What changes after your first rejection?
Lots of stuff. It is harrowing. It is literally one of the hardest literary things you are ever going to experience. It is like eating carob, but it never ends. Everything you ever submit ever again gets automatically rejected. Forever. You just get the one go.
No-one ever tells you that until it’s too late.
No. It is not like eating carob at all. It’s fine. It’s better than fine. It’s really good!
There are lots of reasons why it is good: you can learn about your writing; you get to practice the submission process; and you get the chance to make it better.
I got some fantastic feedback from people who felt absolutely no obligation to make me feel better about myself and in all likelihood were not involved in my upbringing. Maybe they were; the process was anonymous.

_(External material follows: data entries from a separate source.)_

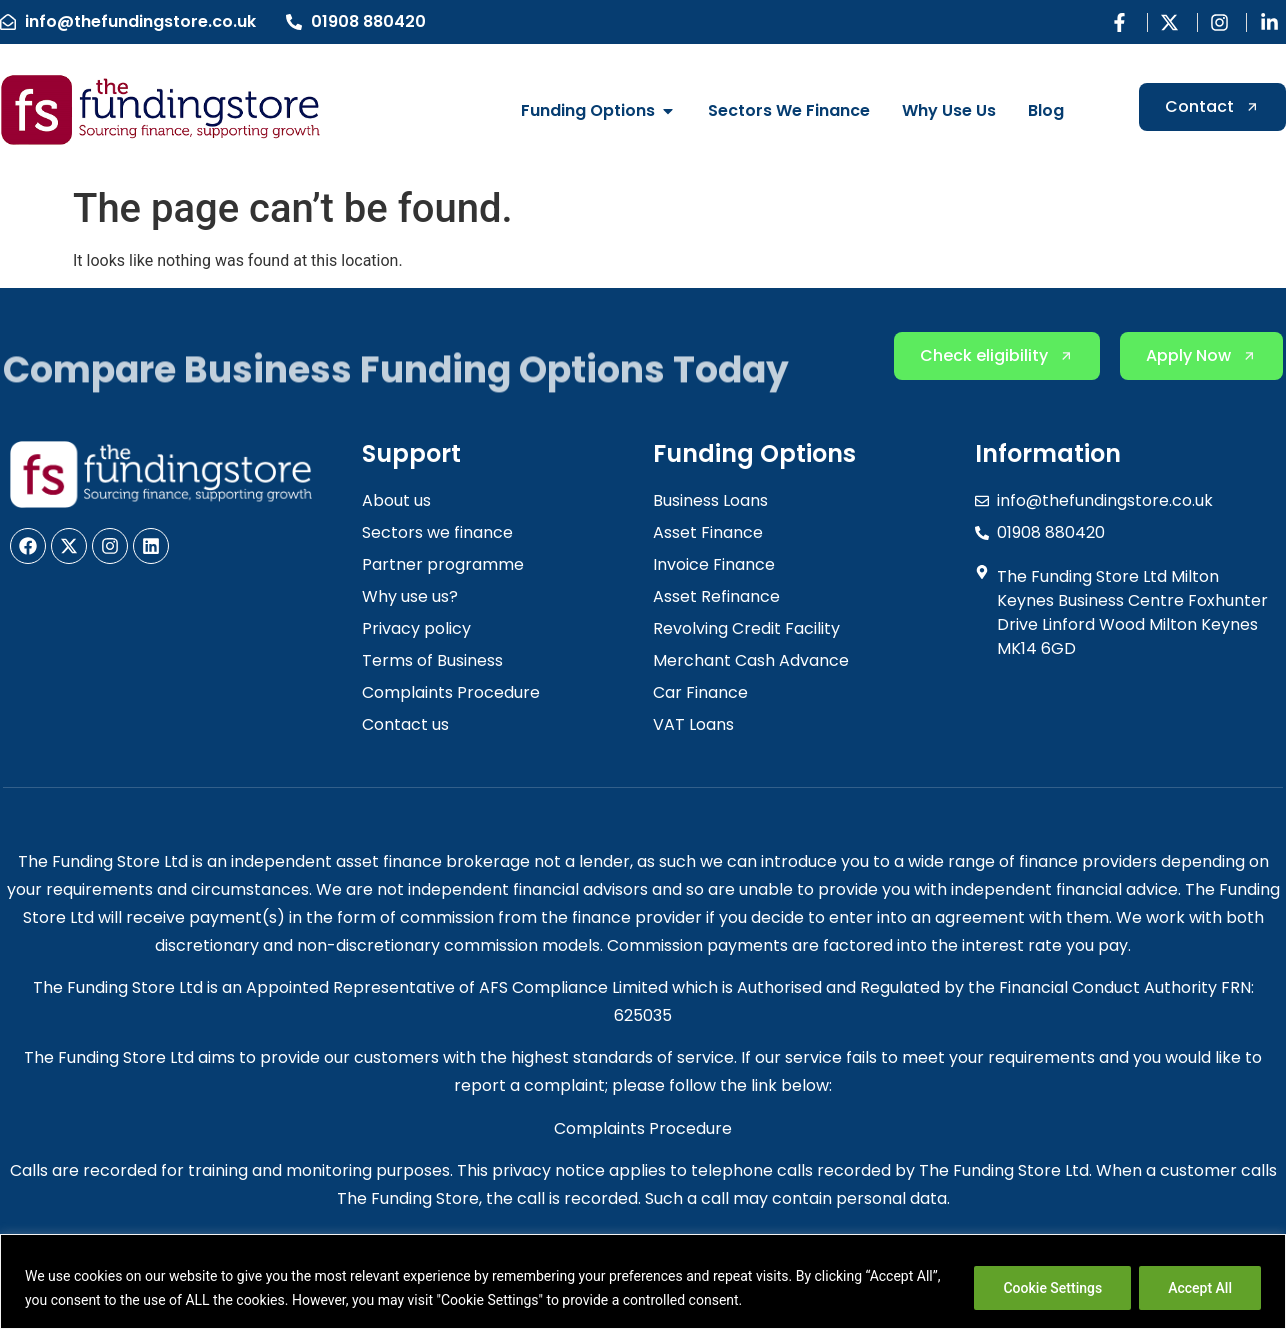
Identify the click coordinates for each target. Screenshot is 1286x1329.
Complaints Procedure (643, 1128)
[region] (643, 1281)
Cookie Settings (1052, 1288)
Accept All (1200, 1288)
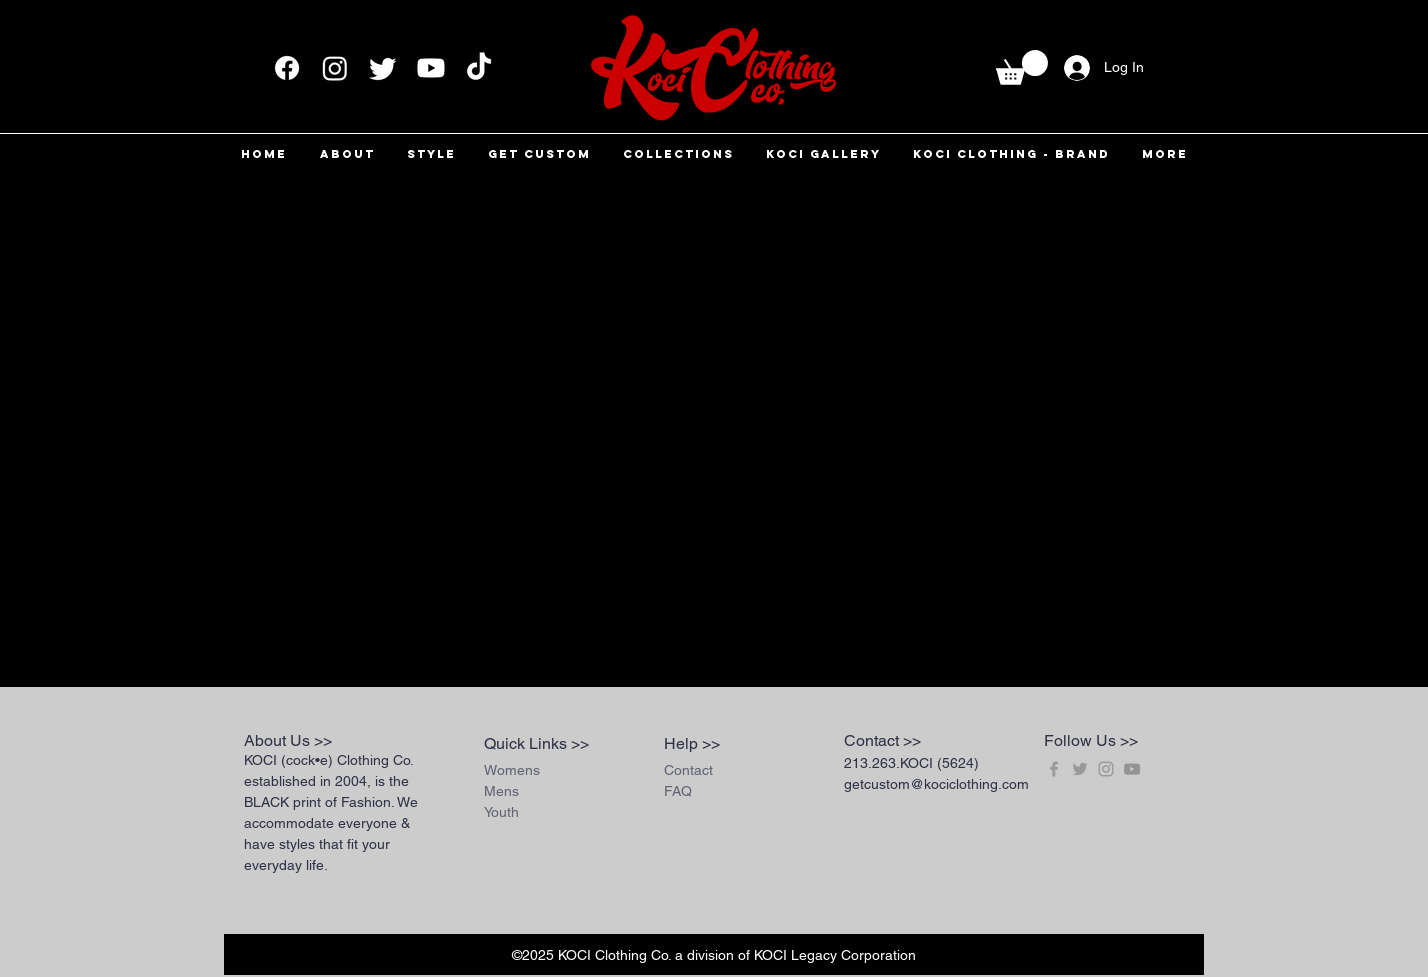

The best part though was that the moment the submission went through a wall collapsed. Not a real one. Submitting stories does not compromise the structural integrity of buildings. Imagine if it did. That would be bad. Luckily, it was a metaphorical wall. I had never noticed it before, but when it was gone a lot of things started to make sense.
What I realised as I stood amongst the debris was that it really didn’t matter if I got rejected. Lots of writers have been rejected. That isn’t news. It doesn’t matter to me and my writing. It will change my writing, because everything should change my writing.
It doesn’t mean that the story I am trying to tell isn’t a story worth telling. It means that I haven’t conveyed that yet. Perhaps I don’t have the skills, or the experience to do that yet. No biggie. I’ll keep going. I will learn, redraft, and submit again. I will probably be rejected again. When that happens, I will keep going.
There is a question that you should ask yourself. Why do you write? I write because I love the process, and I love books, and I love telling stories. I cannot think of anything that I would rather do with my time. When I look at that story now, I can see very clearly that I gnawed at the story instead of polishing it. That is a good thing, because now I get to make it better. I get to go back to what I love doing, and make it tighter, and make it cleaner, and make it with the best words with which I am able. Words are the wizard’s bananas, and writing them is the complete opposite of eating carob.